Baltimore Ravens Cut Bernard Pierce – Is DUI Finally Unacceptable in the NFL?
Just hours after he was arrested for DUI, the Baltimore Ravens cut Bernard Pierce from the team. Why is this news? Were Pierce a truck driver, teacher, or nurse, his job would of course be on the line for an alcohol-related offense. Are football players different?
The answer is yes. Pierce’s dismissal is news because for years the NFL has been lax in disciplining players for crimes off the field. And no crime is more common in professional football than DUI. From 2000 to 2014, 713 players were arrested. 202 of those arrests were for driving under the influence. Entire sites are dedicated to the transgressions of football players.
Professional football is a lucrative business, and the people who ultimately make the product that’s being sold are the players. So the NFL and the NFL Players Association have been cautious in reining in errant players merely because they pose a danger to society.

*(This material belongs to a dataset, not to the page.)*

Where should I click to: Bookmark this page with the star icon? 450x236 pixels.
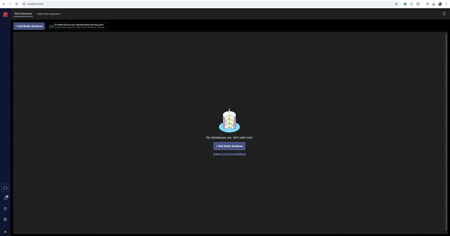[x=396, y=4]
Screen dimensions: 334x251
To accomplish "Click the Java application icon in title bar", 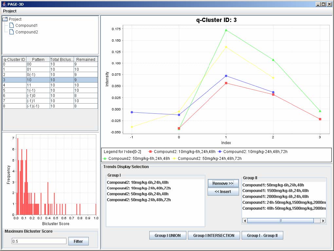I will point(4,4).
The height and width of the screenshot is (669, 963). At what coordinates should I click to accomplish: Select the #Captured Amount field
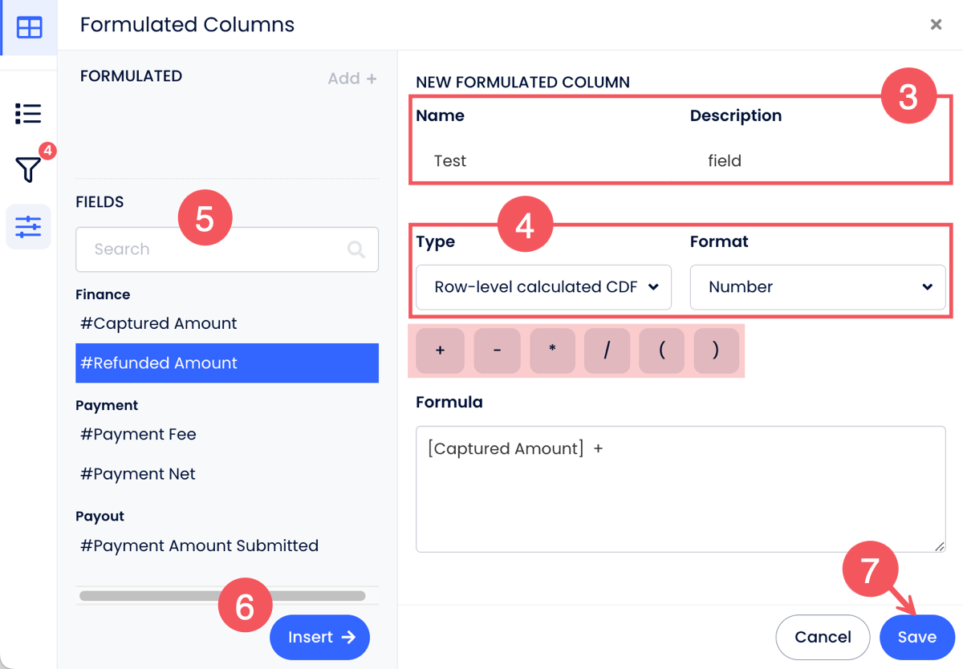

It must be said that progress has been made in recent years; the NFL’s alcohol policy now calls for a two-game ban for a first violation, and stiffer penalties for repeat offenses. But that is still a far cry from immediate dismissal, the call made by the Ravens.
It took a scandal the magnitude of the Ray Rice affair to nudge the Ravens into such strict action. According to reports, Pierce told police that he would be cut from the team; while the Ravens have no written policy, the management had warned players that they would face dismissal if they tangled with the law.

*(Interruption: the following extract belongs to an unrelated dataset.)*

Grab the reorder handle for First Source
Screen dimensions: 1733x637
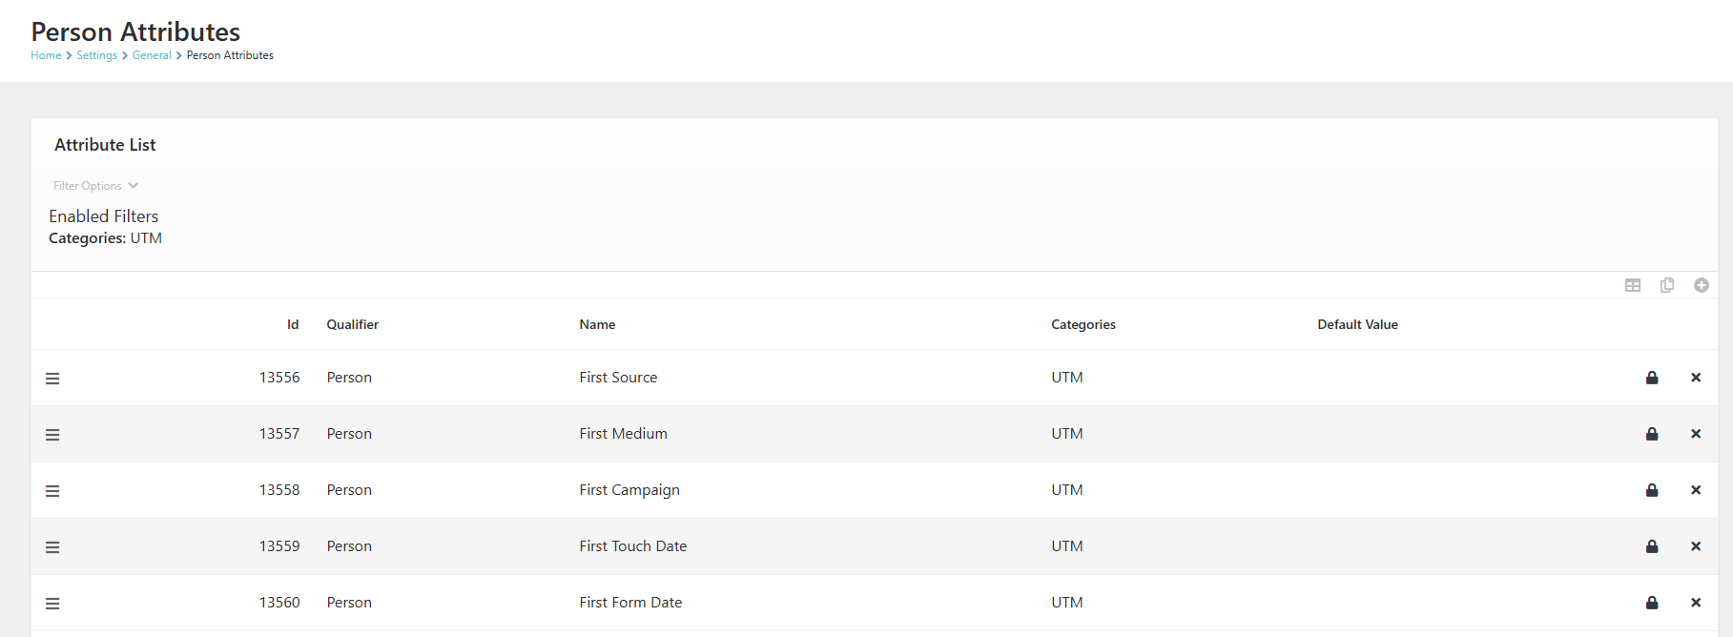click(52, 379)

Pierce admitted to having had had three shots of Jack Daniels, and was going 55 mph in a 30 mph zone in Towson, Maryland.

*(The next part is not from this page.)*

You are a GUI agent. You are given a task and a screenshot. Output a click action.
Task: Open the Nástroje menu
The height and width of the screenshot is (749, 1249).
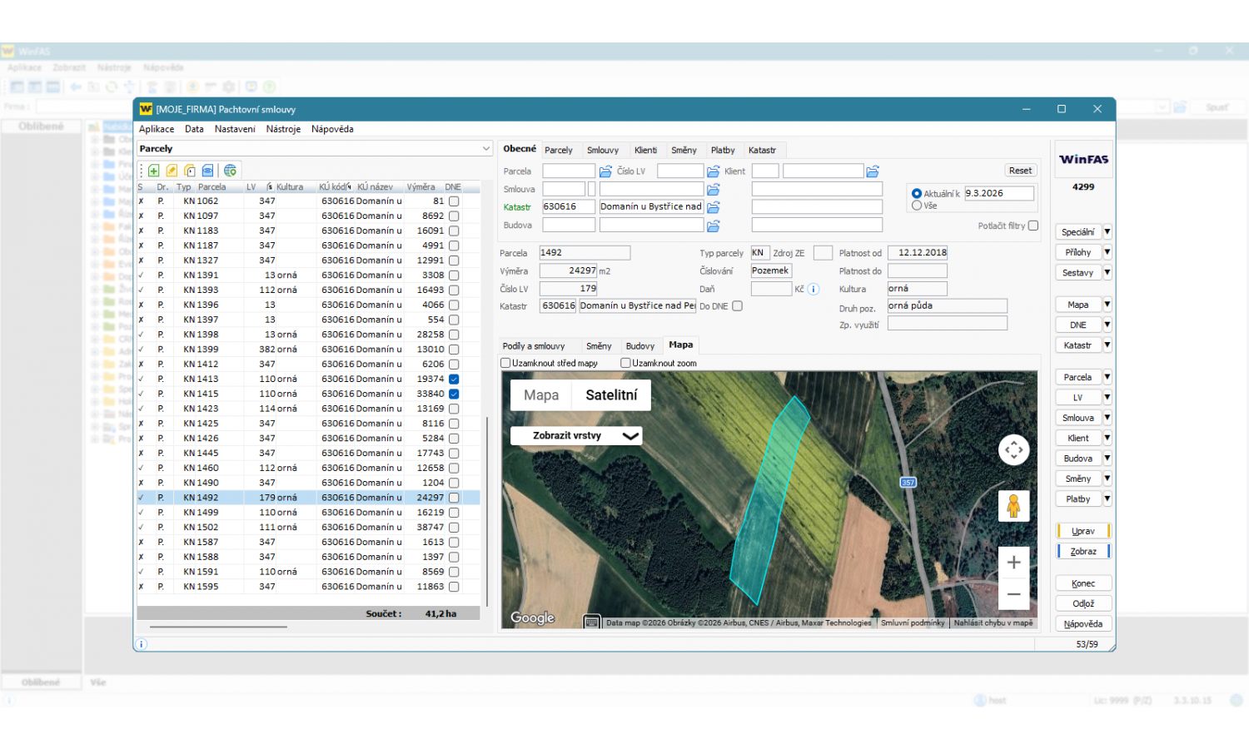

Is self-monitoring by teams the answer? Will all the franchises take DUI as seriously as the Ravens are? Public opinion is the real driver here. Because fans have expressed outrage at teams that condone illegal behavior, one team has decided to hold their players to a higher standard.
If the public keeps up the noise – if we show our approval of the Ravens for their decision – maybe the other teams will follow Baltimore’s example.